▶ Required work
With any pictures left out, restate word for word the lines in the listing below from the one holding "Collapse the 采购财务 sidebar section" through the last.

Content starts

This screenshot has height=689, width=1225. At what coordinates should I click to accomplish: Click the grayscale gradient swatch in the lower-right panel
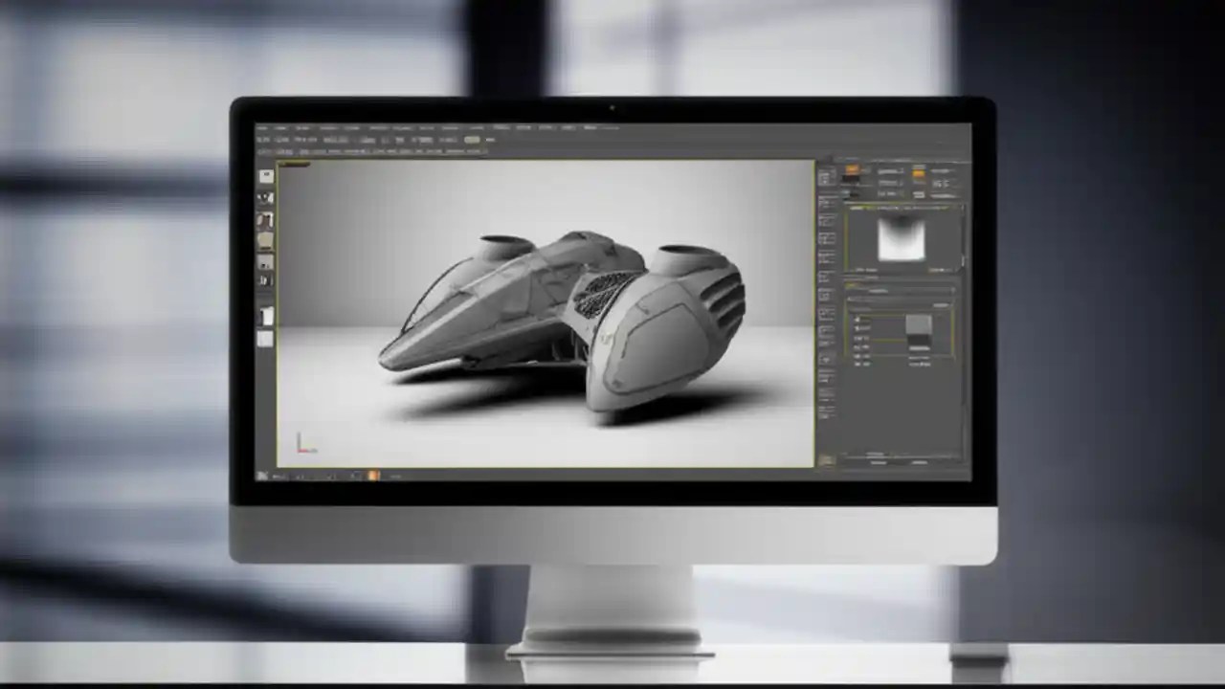pos(919,328)

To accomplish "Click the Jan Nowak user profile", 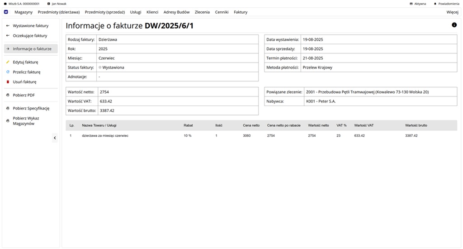I will pos(58,4).
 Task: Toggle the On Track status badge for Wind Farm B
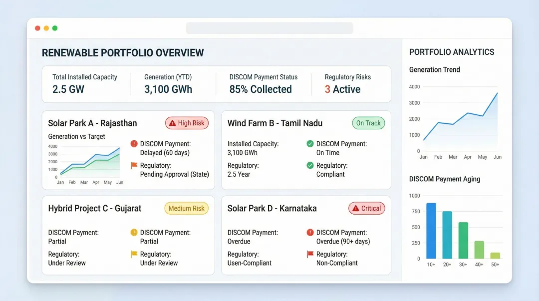[368, 123]
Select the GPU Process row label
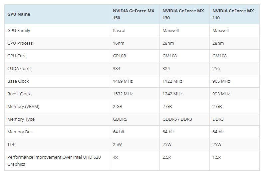 tap(20, 43)

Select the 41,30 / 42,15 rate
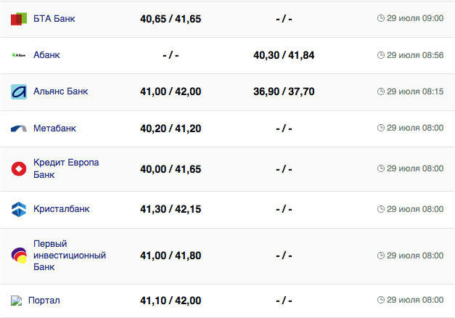click(171, 209)
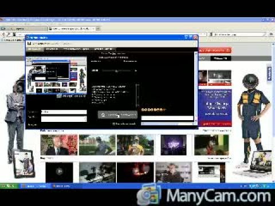This screenshot has height=206, width=275.
Task: Adjust the horizontal slider in the recorder dialog
Action: click(116, 71)
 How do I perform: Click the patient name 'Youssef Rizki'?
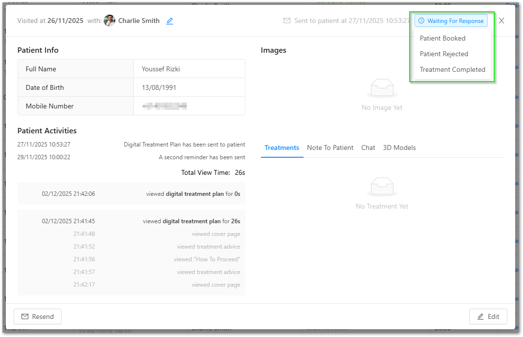161,69
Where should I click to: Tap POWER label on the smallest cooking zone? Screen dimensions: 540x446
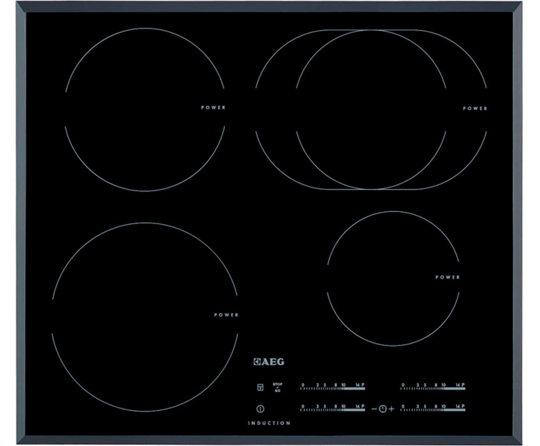[x=448, y=277]
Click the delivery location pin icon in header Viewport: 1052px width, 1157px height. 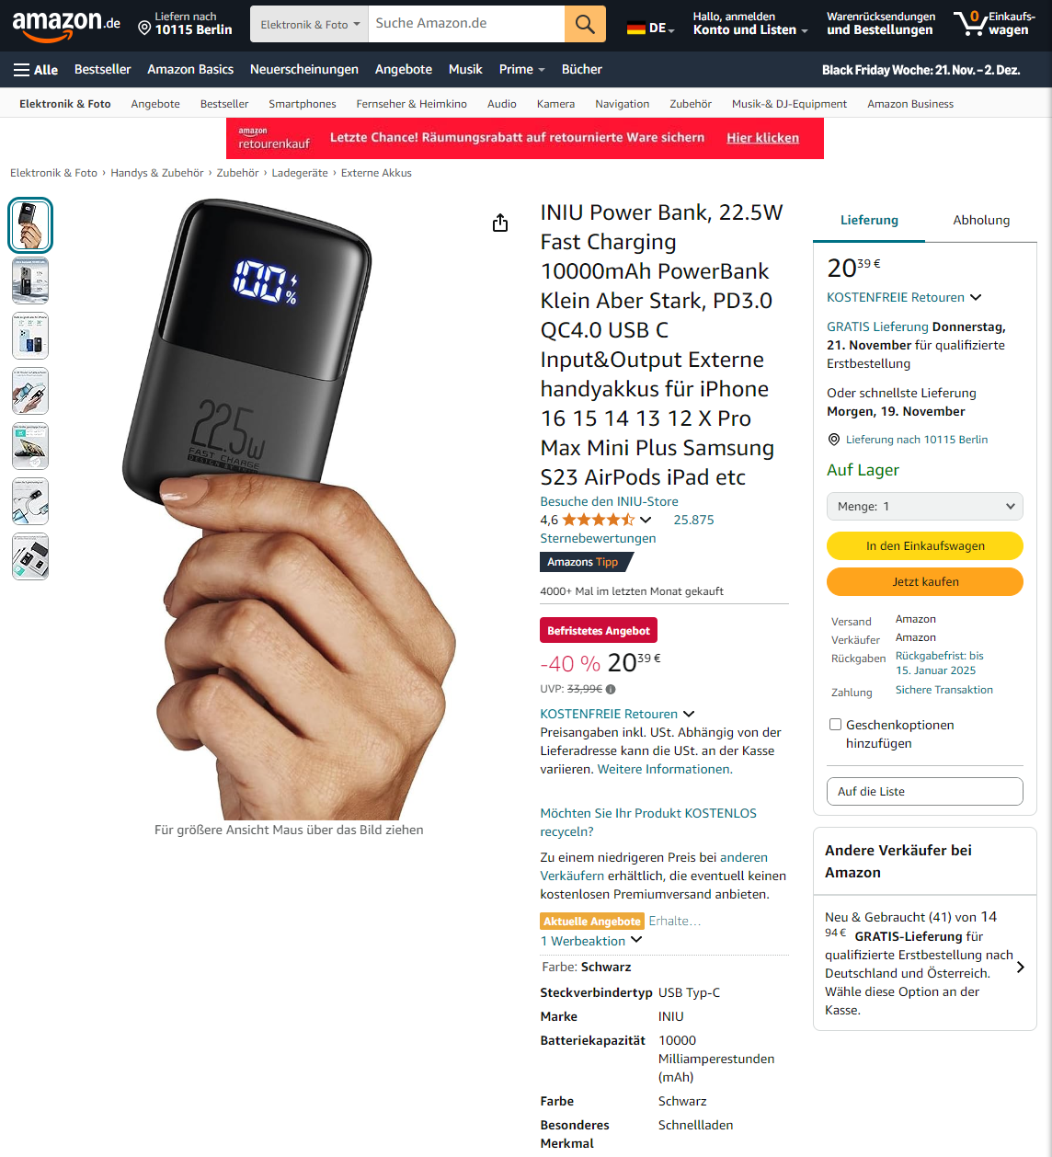[144, 29]
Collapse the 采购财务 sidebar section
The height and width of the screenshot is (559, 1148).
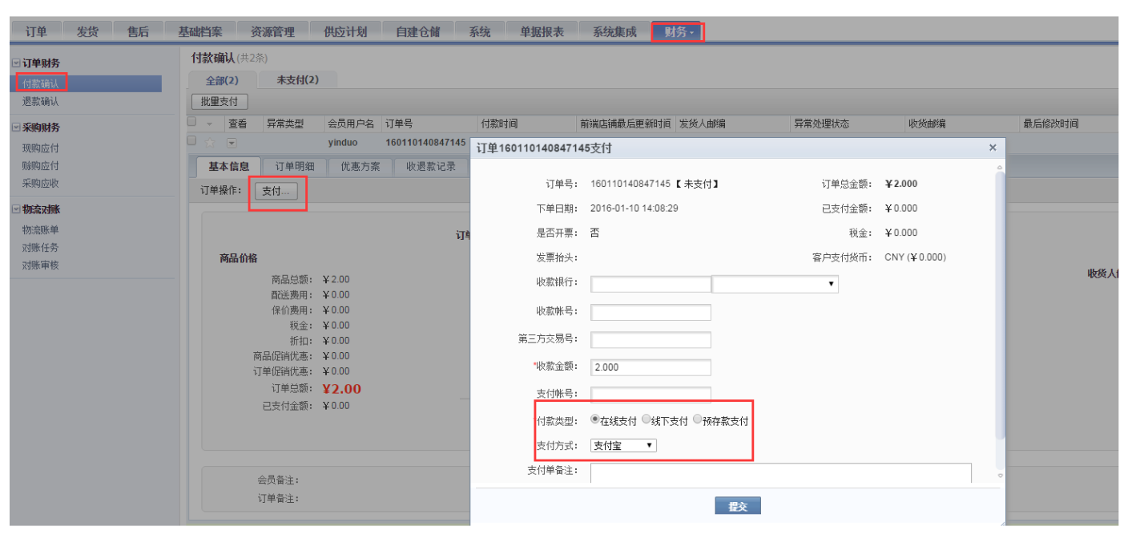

Content ends

▶ Answer area
Collapse the 采购财务 sidebar section
The height and width of the screenshot is (559, 1148).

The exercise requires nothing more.